**TASK TO COMPLETE:** A complete and exact copy of the entries below is the expected result.
[TASK INPUTS — start]
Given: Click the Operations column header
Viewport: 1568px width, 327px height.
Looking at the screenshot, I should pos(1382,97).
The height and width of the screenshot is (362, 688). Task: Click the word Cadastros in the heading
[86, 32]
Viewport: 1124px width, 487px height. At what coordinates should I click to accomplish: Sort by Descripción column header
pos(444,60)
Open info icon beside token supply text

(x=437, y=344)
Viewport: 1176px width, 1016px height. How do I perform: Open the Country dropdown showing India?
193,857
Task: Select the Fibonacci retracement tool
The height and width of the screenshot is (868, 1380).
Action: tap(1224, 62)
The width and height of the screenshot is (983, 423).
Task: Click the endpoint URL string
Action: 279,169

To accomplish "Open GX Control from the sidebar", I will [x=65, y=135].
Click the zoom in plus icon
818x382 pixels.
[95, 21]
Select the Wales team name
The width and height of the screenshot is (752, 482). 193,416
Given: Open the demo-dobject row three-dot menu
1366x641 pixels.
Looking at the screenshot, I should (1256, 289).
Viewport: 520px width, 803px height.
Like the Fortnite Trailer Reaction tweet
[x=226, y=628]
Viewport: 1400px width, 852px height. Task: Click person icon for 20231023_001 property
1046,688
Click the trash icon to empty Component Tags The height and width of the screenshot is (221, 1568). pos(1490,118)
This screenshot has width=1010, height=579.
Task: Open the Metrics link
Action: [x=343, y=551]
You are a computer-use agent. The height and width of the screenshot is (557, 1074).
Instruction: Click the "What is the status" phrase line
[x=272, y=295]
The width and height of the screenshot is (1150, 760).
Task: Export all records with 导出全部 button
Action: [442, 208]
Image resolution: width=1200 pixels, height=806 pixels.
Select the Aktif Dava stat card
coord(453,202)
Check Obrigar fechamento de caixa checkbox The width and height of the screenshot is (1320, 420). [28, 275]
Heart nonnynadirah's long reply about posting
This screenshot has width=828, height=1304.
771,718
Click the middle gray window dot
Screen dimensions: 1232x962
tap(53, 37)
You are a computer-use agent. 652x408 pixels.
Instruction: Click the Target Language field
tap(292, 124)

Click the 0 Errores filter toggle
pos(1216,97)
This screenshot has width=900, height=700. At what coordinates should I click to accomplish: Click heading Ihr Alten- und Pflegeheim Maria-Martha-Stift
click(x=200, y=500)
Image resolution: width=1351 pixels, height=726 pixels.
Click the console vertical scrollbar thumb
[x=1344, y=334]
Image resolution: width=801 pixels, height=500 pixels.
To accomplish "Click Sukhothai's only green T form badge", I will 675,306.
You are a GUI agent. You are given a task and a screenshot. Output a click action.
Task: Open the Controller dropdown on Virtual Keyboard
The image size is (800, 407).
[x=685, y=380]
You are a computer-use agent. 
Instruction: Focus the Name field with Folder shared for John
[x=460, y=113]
[TASK INPUTS — finish]
**TASK ANSWER:**
Given: Click the Operations column header
Viewport: 1568px width, 327px height.
Looking at the screenshot, I should pos(1382,97).
The height and width of the screenshot is (362, 688). Task: Click the word Cadastros in the heading
[86, 32]
Viewport: 1124px width, 487px height. At what coordinates should I click to accomplish: Sort by Descripción column header
pos(444,60)
Open info icon beside token supply text

(x=437, y=344)
Viewport: 1176px width, 1016px height. How do I perform: Open the Country dropdown showing India?
193,857
Task: Select the Fibonacci retracement tool
The height and width of the screenshot is (868, 1380).
Action: tap(1224, 62)
The width and height of the screenshot is (983, 423).
Task: Click the endpoint URL string
Action: 279,169

To accomplish "Open GX Control from the sidebar", I will [x=65, y=135].
Click the zoom in plus icon
818x382 pixels.
[95, 21]
Select the Wales team name
The width and height of the screenshot is (752, 482). 193,416
Given: Open the demo-dobject row three-dot menu
1366x641 pixels.
Looking at the screenshot, I should (1256, 289).
Viewport: 520px width, 803px height.
Like the Fortnite Trailer Reaction tweet
[x=226, y=628]
Viewport: 1400px width, 852px height. Task: Click person icon for 20231023_001 property
1046,688
Click the trash icon to empty Component Tags The height and width of the screenshot is (221, 1568). pos(1490,118)
This screenshot has width=1010, height=579.
Task: Open the Metrics link
Action: [x=343, y=551]
You are a computer-use agent. The height and width of the screenshot is (557, 1074).
Instruction: Click the "What is the status" phrase line
[x=272, y=295]
The width and height of the screenshot is (1150, 760).
Task: Export all records with 导出全部 button
Action: [442, 208]
Image resolution: width=1200 pixels, height=806 pixels.
Select the Aktif Dava stat card
coord(453,202)
Check Obrigar fechamento de caixa checkbox The width and height of the screenshot is (1320, 420). [28, 275]
Heart nonnynadirah's long reply about posting
This screenshot has width=828, height=1304.
771,718
Click the middle gray window dot
Screen dimensions: 1232x962
tap(53, 37)
You are a computer-use agent. 652x408 pixels.
Instruction: Click the Target Language field
tap(292, 124)

Click the 0 Errores filter toggle
pos(1216,97)
This screenshot has width=900, height=700. At what coordinates should I click to accomplish: Click heading Ihr Alten- und Pflegeheim Maria-Martha-Stift
click(x=200, y=500)
Image resolution: width=1351 pixels, height=726 pixels.
Click the console vertical scrollbar thumb
[x=1344, y=334]
Image resolution: width=801 pixels, height=500 pixels.
To accomplish "Click Sukhothai's only green T form badge", I will 675,306.
You are a GUI agent. You are given a task and a screenshot. Output a click action.
Task: Open the Controller dropdown on Virtual Keyboard
The image size is (800, 407).
[x=685, y=380]
You are a computer-use agent. 
Instruction: Focus the Name field with Folder shared for John
[x=460, y=113]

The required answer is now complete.